• [TASK TO CARRY OUT]: Can you rewrite the items from the line that has "Open the three-dot more options menu" through the end of the items, putting "overflow" in place of "more options" and changing nothing else? Leave the pictures out of your answer.

■ ■ ■

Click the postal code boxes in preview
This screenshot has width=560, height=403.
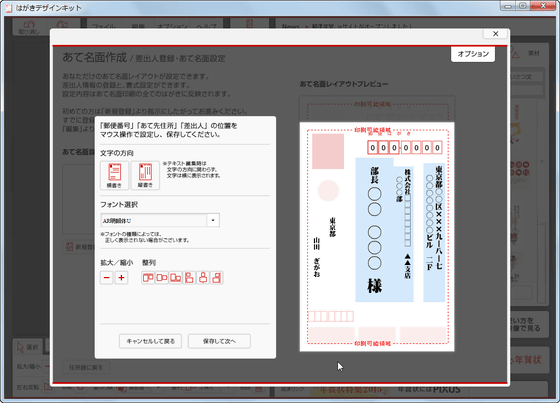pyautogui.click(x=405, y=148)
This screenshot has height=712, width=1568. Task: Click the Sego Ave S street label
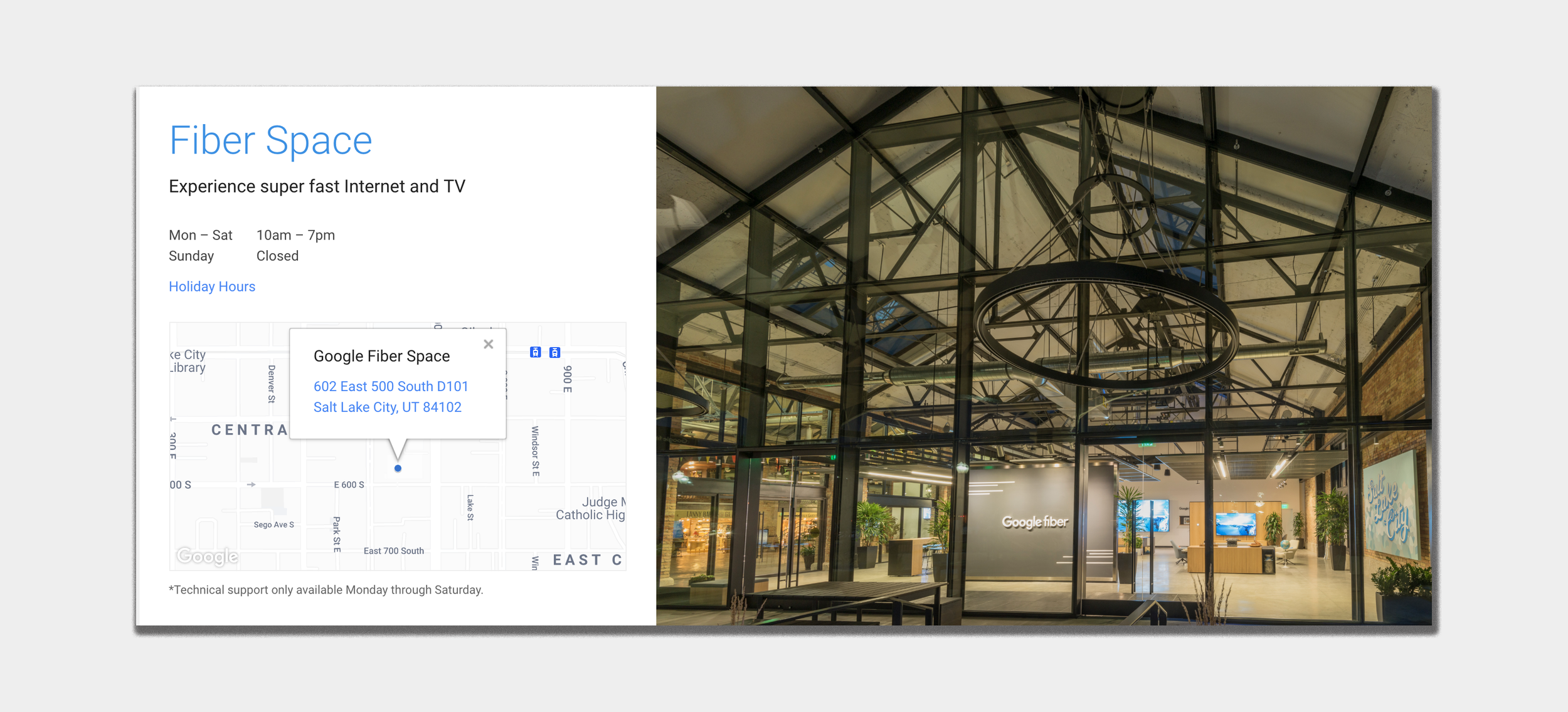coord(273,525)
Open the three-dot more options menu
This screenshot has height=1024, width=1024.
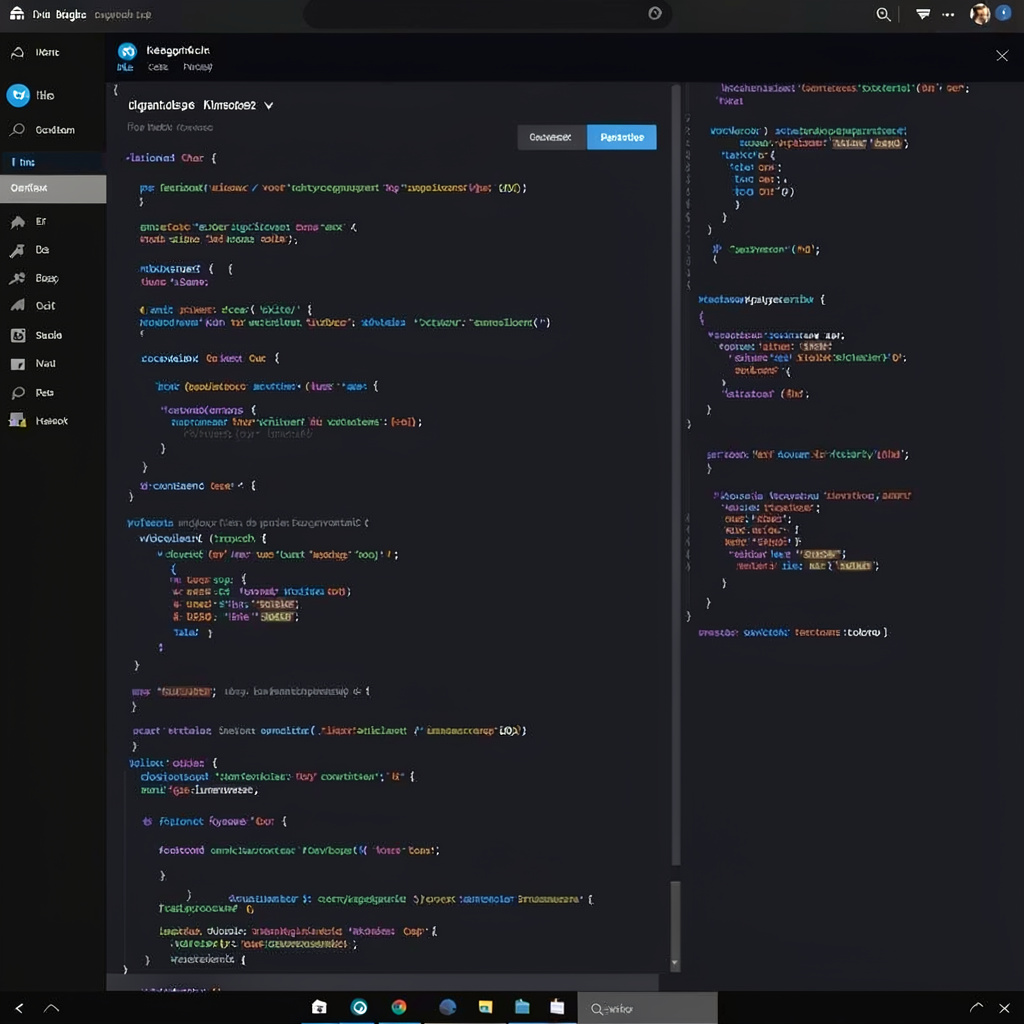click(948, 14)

■ ■ ■

• [TASK RESPONSE]:
Open the three-dot overflow menu
This screenshot has height=1024, width=1024.
click(948, 14)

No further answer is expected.